Everbecq – Jamet : l’austérité en actes ! par Tony Di Martino

Toujours premier adjoint du maire sortant Marc Everbecq, Laurent Jamet présente une liste qui s’en prend à son allié, dénonçant «l’autoritarisme d’Everbecq qui “s’enferme dans une logique de division et de fuite en avant” et dont la gestion municipale fait qu’“aujourd’hui, Bagnolet va mal”. »

En effet,  la municipalité sortante Everbecq-Jamet termine son mandat avec une dette qui fait de Bagnolet la 4ème ville la plus endettée de France… avec une moyenne de 3300 euros par habitant, alors que la moyenne nationale est de 1100 euros. Trois fois plus ! La faute au seul Everbecq alors que Jamet n’a cessé, jusqu’à octobre dernier, pour l’ANRU, d’élaborer et de voter tous les actes qui ont conduit notre ville au bord du gouffre ?
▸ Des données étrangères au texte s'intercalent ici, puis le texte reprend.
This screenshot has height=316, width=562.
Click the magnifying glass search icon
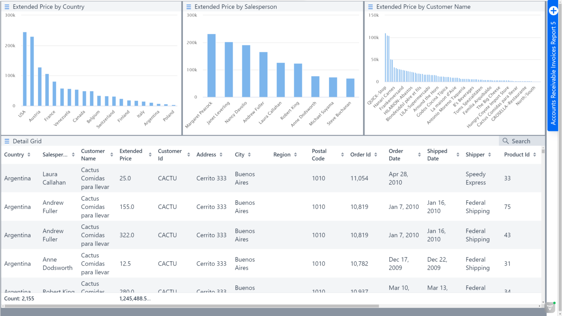pyautogui.click(x=506, y=141)
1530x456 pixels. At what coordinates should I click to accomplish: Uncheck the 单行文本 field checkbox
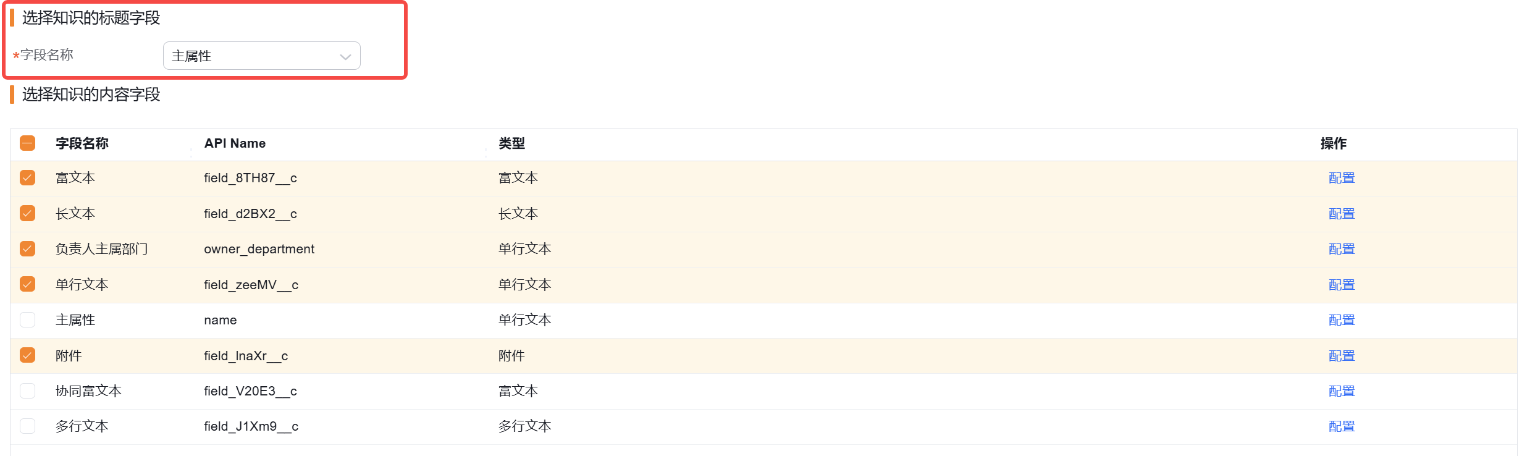tap(28, 284)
Croyant à la clarté sans laquelle il n est pas de débat citoyen et non aux insultes – Everbecq traite Jamet de traître – je me propose, avec mes colistiers, de publier très bientôt un texte où on pourra lire, données et votes en main, comment Everbecq et son second Jamet, ont mené la ville à la catastrophe, puis ont organisé l’austérité pour tenter de boucher le trou immense, austérité qui affecte gravement la satisfaction des besoins des Bagnoletais. Quand on pense qu’il n’y a plus de papier toilette dans les écoles…

Présentant récemment sa liste, Jamet, au lieu de faire le bilan de cette politique, croit se dédouaner en affirmant que je pratiquerais, élu maire, une politique d’austérité à Bagnolet. En tant que socialiste et homme de gauche, une telle politique m’est étrangère.

La situation catastrophique que la municipalité sortante va laisser, aggravée par la présence d’emprunts toxiques dans l’encours de la dette communale, nous oblige effectivement, à redéfinir, avec les Bagnoletais, les priorités pour le prochain mandat et à procéder à des choix.

Pour reconstruire la ville en toute transparence et parvenir à dépasser l’austérité pratiquée par l’équipe Everbecq-Jamet, il ne reste plus aux citoyens, le 23 mars, qu’à les «remercier» comme il se doit. En les sortant.